Records to process =>
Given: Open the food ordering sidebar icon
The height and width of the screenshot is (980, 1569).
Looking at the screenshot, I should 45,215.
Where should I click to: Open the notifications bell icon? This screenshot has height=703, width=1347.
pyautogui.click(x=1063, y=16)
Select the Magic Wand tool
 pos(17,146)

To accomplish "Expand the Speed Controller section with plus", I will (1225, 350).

Exercise instructions => Copy every entry exactly.

Exercise response =>
Given: Open the food ordering sidebar icon
The height and width of the screenshot is (980, 1569).
Looking at the screenshot, I should 45,215.
Where should I click to: Open the notifications bell icon? This screenshot has height=703, width=1347.
pyautogui.click(x=1063, y=16)
Select the Magic Wand tool
 pos(17,146)

To accomplish "Expand the Speed Controller section with plus", I will (1225, 350).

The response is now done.